No hotel em Mary dava para assistir, mas não muito bem, o canal de TV estatal Altyn Asyr, ou "Era Dourada", a nomenclatura usada pelo governo para se referir à atual fase histórica do Turcomenistão (um nome aliás muito polivalente no país: é usado para identificar a emissora, um jornal, um shopping center, uma operadora de celular, uma cidade... até um time de futebol). Liguei a TV para ver um pouco esse canal antes de dormir.

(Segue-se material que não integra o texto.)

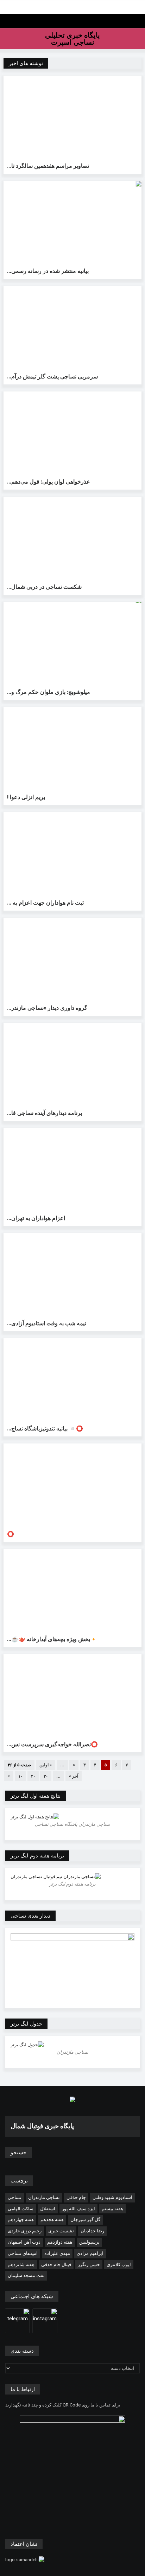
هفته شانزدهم (21, 2264)
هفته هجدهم (52, 2219)
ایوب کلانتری (119, 2264)
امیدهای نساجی (23, 2253)
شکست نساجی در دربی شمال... (44, 587)
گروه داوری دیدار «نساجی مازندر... (47, 1008)
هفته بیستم (112, 2208)
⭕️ (10, 1534)
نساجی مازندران (44, 2197)
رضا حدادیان (92, 2230)
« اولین (45, 1764)
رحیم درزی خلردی (25, 2230)
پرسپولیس (89, 2242)
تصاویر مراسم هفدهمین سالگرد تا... (48, 165)
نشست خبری (61, 2230)
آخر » (73, 1776)
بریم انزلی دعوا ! (26, 797)
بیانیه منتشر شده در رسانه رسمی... (48, 271)
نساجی (14, 2197)
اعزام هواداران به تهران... (36, 1218)
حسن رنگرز (89, 2264)
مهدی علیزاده (57, 2253)
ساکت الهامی (20, 2208)
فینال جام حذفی (56, 2264)
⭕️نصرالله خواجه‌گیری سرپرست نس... (52, 1744)
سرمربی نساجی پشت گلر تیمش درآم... (52, 376)
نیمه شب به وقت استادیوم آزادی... (46, 1323)
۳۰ (46, 1776)
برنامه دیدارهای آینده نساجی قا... (44, 1113)
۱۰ (20, 1776)
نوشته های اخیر (26, 63)
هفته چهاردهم (21, 2219)
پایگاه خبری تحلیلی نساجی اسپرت (72, 39)
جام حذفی (76, 2197)
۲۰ (33, 1776)
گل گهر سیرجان (85, 2219)
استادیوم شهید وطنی (112, 2197)
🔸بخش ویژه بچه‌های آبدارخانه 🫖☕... (52, 1639)
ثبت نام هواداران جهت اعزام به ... (45, 902)
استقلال (47, 2208)
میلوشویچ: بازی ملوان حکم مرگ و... (48, 692)
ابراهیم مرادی (90, 2253)
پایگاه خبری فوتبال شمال (42, 2126)
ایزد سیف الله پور (78, 2208)
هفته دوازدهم (59, 2242)
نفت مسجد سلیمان (26, 2275)
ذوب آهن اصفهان (24, 2242)
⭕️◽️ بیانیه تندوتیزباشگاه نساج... (45, 1428)
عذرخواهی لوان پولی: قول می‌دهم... (48, 481)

Primeiro, o noticiário. Duas reportagens longíssimas, de mais ou menos oito minutos, mostrando exclusivamente imagens de fábricas. Os repórteres responsáveis sequer deram as caras. As matérias pareceram abordar a questão da produtividade e do uso de novas tecnologias. Também evidentemente falavam de metas do governo para este ano, ou talvez das metas para o atual período de cinco anos (seguindo a tradição soviética), e como os operários, gloriosamente, estão se esforçando para bater essas metas. Legados históricos que permanecem.
Terminada a aparente ode ao Plano Quinquenal, apareceu a linda apresentadora, uma senhora com seus 30 anos usando a tradicional tiara imensa coberta com um véu, e trajando um vestido típico, com seu lindo bordado na gola. Propagandas vieram a seguir, uma após a outra, sem parar, longos minutos, infinitos minutos, promovendo exclusivamente dois livros, os dois escritos pelo presidente. Um de cada vez. Primeiro, exibe-se a capa do primeiro livro. Depois, com a câmera exibindo apenas o livro, folheiam-se as páginas, destacando trechos, ilustrações. Para tornar tudo menos entediante, no fundo é usada uma trilha sonora dramática, música instrumental, emocionante, triunfal, que poderia ser encaixada no ápice de um filme de aventura. Enquanto isso, a imagem do livro na tela flutua, de cá para lá e de lá para cá, folhas sendo folheadas, dando dinamismo. Até mesmo a página do índice do livro ganha tempo de exibição. Depois, vem o mesmo para o outro livro. Caio no sono.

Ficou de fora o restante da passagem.